HTTPlug, Guzzle & API's Show Summary
Tobias, how did you get involved in Guzzle?
Michael tweeted a call for an additional maintainer.
Tobias answered the call.
Márk Sági-Kazár is also a superstar maintainer on the project.
Guzzle has released several major releases in a fairly short space of time, which has lead to some conflicts. The Guzzle community will be more careful about a version 7 release.
What does HTTPlug offer that Guzzle doesn't?
HTTPlug is an abstraction over HTTP clients and provides a consistent PSR-7 compliant wrapper over multiple HTTP clients.
It grew out of Ivory HTTP Adapter.
Using HTTPlug means your code depends on an HTTP abstraction rather than an HTTP implementation.
How do I migrate to HTTPlug?
It depends on how coupled you are to an existing implementation.
You need 3 libraries/packages to implement HTTPlug:
A HTTP message (PSR-7 implementation)
A way to create the message (message factory)
A way to send the message (HTTP client)
Users of libraries that use HTTPlug may choose their own packages/implementations or library maintainers may specify default implementations.
HTTPlug is for library authors.

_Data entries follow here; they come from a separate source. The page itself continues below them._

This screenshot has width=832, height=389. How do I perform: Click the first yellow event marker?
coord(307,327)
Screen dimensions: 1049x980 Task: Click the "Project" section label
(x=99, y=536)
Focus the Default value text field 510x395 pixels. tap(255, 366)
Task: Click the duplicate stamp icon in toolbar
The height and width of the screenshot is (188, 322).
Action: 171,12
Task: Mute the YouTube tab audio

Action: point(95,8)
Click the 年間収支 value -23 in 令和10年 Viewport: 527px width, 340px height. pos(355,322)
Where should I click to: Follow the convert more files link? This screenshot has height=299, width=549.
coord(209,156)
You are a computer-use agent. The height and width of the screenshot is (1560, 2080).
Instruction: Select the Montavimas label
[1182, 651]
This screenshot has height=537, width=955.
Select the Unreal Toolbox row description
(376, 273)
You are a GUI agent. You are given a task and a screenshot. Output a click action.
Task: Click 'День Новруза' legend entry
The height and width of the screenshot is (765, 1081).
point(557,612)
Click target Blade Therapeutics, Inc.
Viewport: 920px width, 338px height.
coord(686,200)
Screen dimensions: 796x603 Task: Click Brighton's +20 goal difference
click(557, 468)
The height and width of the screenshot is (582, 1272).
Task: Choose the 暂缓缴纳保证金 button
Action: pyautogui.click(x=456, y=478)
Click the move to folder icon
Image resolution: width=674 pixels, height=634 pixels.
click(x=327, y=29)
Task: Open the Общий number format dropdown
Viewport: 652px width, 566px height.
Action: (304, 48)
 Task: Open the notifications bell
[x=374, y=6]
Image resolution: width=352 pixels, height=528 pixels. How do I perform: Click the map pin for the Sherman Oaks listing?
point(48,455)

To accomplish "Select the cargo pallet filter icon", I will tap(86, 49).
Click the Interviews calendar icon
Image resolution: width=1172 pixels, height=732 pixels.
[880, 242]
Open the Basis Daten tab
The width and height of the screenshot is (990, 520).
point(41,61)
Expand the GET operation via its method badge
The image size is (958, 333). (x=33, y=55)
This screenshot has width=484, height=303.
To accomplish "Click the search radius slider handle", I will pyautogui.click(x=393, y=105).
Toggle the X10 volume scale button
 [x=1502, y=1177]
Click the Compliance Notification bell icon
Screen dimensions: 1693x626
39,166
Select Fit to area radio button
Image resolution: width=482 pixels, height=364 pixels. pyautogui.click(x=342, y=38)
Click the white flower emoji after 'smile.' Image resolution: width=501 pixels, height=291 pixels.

Application developers are consumers of HTTPlug.
Brian talks about Stormpath PHP SDK's migration to HTTPlug
Stormpath SDK was using Guzzle 3 which is now abandoned.
Lack of other dependencies/integrations allowed Stormpath to avoid upgrading.
Once they started adding more integrations, this lead to problems with conflicting version requirements.
There was some debate over whether to migrate to a newer version of Guzzle or use something else.
HTTPlug represented a more versatile solution.
Tobias and Magnus Nordlander helped them to migrate.
Stormpath provide default implementations for HTTPlug to wrap, but users may change them.
Woody, what are the reasons for thephpleague/oauth2-client sticking with Guzzle?
thephpleague/oauth2-client recently decided against migrating to HTTPlug.
Guzzle is the de-facto standard.
Guzzle 6 is PSR-7 now compliant.
With wider adoption of PSR-7, there is less need for an abstraction library like HTTPlug. PSR-7 provides that abstraction.
HTTPlug can add complexity for your users if you force them to pick their own implementations.
Is this a transient problem, is there a long-term need for an abstraction like HTTPlug?
Building HTTPlug was something that could be done quickly. PSRs move slowly.
There are several upcoming PSR standards (PSR-15, PSR-17) which should help to resolve these issues.
In principle, these upcoming PSRs should solve problems, but during the transitional phase of libraries adopting these standards, we may still need adapters.